Ms Wynne, who became the first Sinn Féin TD to be elected in Clare in almost 100 years in the general election, said the couple paid 12 months rent and a deposit but then experienced serious financial difficulties due to health problems.

Mr Connolly last week proposed that Ms Wynne, who will earn an annual salary of €96,189 as a TD, make a donation of €12,000 to Mid-West Simon for the benefit of Clare families because RRI no longer exists.

Ms Wynne last week declined to comment on the charity donation proposal but in a statement on Friday night stated that she was “more than willing to pay back the arrears”.

“Doing so is made more complicated as Rural Resettlement Ireland is no longer in existence,” she said. “But if paying back the RRI isn’t possible, I would like instead to pay the money back to a charity such as a mental health charity as those services are underfunded in the region.”

Ms Wynne, a mother of five, said that at the time the arrears built-up her partner was “very ill with hemiplegic migraine”.

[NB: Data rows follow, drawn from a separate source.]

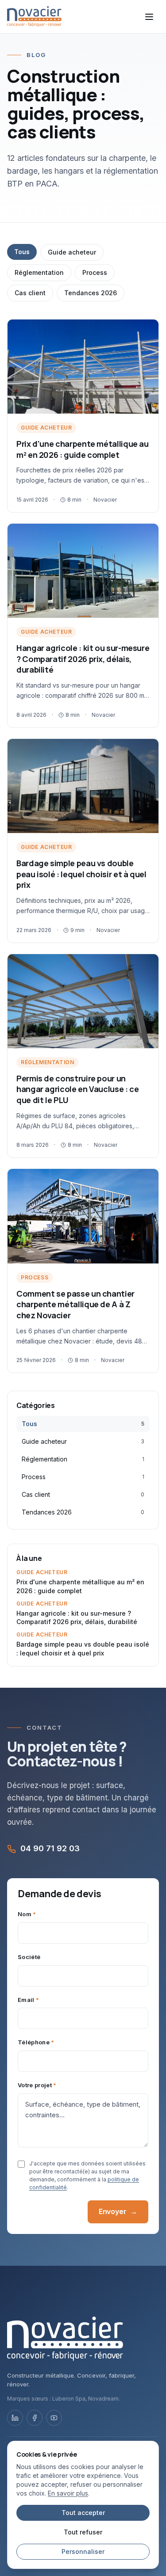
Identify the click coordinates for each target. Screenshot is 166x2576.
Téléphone (36, 2042)
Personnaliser (83, 2551)
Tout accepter (83, 2512)
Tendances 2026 (90, 293)
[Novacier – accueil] (34, 16)
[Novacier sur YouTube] (54, 2418)
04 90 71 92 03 (50, 1848)
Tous (22, 251)
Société (29, 1956)
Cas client (30, 293)
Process (94, 272)
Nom (27, 1914)
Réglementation (39, 272)
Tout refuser (83, 2532)
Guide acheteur (72, 252)
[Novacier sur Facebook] (34, 2418)
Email (28, 1999)
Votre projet (37, 2085)
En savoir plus (68, 2493)
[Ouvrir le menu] (149, 17)
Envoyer (118, 2211)
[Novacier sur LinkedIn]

“He was out of work as a result and we also had a sick child too so we were travelling back and forth to Limerick every day with him to the hospital,” she said. “It was a difficult time for us but thankfully our circumstances have changed.”

Ms Wynne had last week said the raising of the court case smacked of desperation from those who want to discredit her and distract her from her work.

Mr Connolly said he would issue a statement about Ms Wynne’s pledge when the chosen charity publicly confirmed it had received all the money.